No Parole

Rated 4.0

It’s common for a son to love and admire his mother. But what’s a guy to do when he realizes that his mom is a compulsive liar—a con artist who can’t control her urge to keep reinventing and reintroducing herself with a new name and a new scheme?

This is the situation—not quite a dilemma—facing Carlo D’Amore in his winning autobiographical show No Parole, which picked up an award from Bay Area critics last year and is now at the Sacramento Theatre Company.

D’Amore literally works up a sweat onstage. In just over an hour, he takes us from his boyhood in a Peruvian slum, through an arduous journey across several Central American countries, culminating in a visa that leads to an affluent life in the United States.

D’Amore plays himself, as well as his siblings, his father (a perennially absent Italian) and a landlord (subletting a rent-controlled apartment under very dodgy circumstances). But mostly, D’Amore plays his mother, an energetic woman who turns out to be a portfolio of inventive variations on a constantly opportunistic theme.
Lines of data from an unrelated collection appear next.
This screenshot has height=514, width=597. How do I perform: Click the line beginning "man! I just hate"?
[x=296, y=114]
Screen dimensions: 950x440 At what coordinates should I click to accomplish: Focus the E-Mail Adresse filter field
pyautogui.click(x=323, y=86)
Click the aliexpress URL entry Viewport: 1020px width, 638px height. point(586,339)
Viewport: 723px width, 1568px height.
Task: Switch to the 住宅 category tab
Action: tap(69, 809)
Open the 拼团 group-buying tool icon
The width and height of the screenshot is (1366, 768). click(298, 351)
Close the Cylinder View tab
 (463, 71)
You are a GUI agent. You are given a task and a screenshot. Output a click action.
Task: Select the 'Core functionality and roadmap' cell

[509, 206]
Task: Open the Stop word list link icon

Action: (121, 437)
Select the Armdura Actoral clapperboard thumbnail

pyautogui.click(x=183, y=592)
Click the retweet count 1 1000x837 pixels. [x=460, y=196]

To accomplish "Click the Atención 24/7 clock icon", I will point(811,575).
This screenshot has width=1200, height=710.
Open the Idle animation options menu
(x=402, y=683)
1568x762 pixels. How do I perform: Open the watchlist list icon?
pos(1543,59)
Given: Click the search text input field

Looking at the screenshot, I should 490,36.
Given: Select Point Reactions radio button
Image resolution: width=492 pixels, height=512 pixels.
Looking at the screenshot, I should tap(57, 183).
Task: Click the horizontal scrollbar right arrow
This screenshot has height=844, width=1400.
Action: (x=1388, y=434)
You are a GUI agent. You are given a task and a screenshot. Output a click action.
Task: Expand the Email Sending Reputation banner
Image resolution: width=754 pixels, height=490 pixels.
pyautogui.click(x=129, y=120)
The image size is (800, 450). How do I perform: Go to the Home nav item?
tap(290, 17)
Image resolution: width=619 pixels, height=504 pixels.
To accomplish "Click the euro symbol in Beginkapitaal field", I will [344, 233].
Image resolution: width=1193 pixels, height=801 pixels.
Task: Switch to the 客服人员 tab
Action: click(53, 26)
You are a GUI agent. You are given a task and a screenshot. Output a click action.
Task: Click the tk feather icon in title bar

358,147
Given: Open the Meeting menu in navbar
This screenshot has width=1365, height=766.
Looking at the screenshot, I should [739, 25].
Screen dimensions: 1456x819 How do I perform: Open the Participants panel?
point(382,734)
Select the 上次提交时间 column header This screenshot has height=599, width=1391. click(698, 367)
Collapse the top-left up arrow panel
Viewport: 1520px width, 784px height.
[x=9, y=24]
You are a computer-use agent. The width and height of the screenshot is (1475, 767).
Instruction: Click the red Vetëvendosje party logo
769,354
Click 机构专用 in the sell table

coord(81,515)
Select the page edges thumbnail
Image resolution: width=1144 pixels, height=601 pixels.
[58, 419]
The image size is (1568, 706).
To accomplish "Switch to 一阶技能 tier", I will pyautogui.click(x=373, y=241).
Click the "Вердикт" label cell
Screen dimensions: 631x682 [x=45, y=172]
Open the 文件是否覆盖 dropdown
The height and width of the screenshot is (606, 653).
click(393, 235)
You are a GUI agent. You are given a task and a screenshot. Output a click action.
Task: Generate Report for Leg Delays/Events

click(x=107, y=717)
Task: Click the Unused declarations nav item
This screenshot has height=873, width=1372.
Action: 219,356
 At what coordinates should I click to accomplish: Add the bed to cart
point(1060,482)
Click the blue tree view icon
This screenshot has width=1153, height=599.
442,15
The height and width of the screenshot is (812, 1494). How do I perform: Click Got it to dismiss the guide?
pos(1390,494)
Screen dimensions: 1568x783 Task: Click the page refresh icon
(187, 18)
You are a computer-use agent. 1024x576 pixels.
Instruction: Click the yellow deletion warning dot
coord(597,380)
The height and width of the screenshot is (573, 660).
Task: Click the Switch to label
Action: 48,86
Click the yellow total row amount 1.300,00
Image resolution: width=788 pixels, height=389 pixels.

She’s not malevolent, and she’s capable of genuinely maternal behavior. There’s an unflinching little scene involving tapeworms that will ring true with any parent whose toddler chewed the wrong stuff (think Tootsie Rolls) while playing in the sandbox.

But mostly, she’s a simmering kettle of bright ideas for easy ways to get rich quick. Schemes include: shoplifting (using her boys as lookouts and decoys), forging documents to an invented career as an immigration lawyer … there’s even a drug deal.

D’Amore also plays his mother before and after a stroke that leaves her with a drooping lip on one side, extending his range as performer even further. And all the while, there’s background noise from Spanish-language TV shows and pop music—which D’Amore occasionally takes time to explain for the benefit of monolingual Anglos.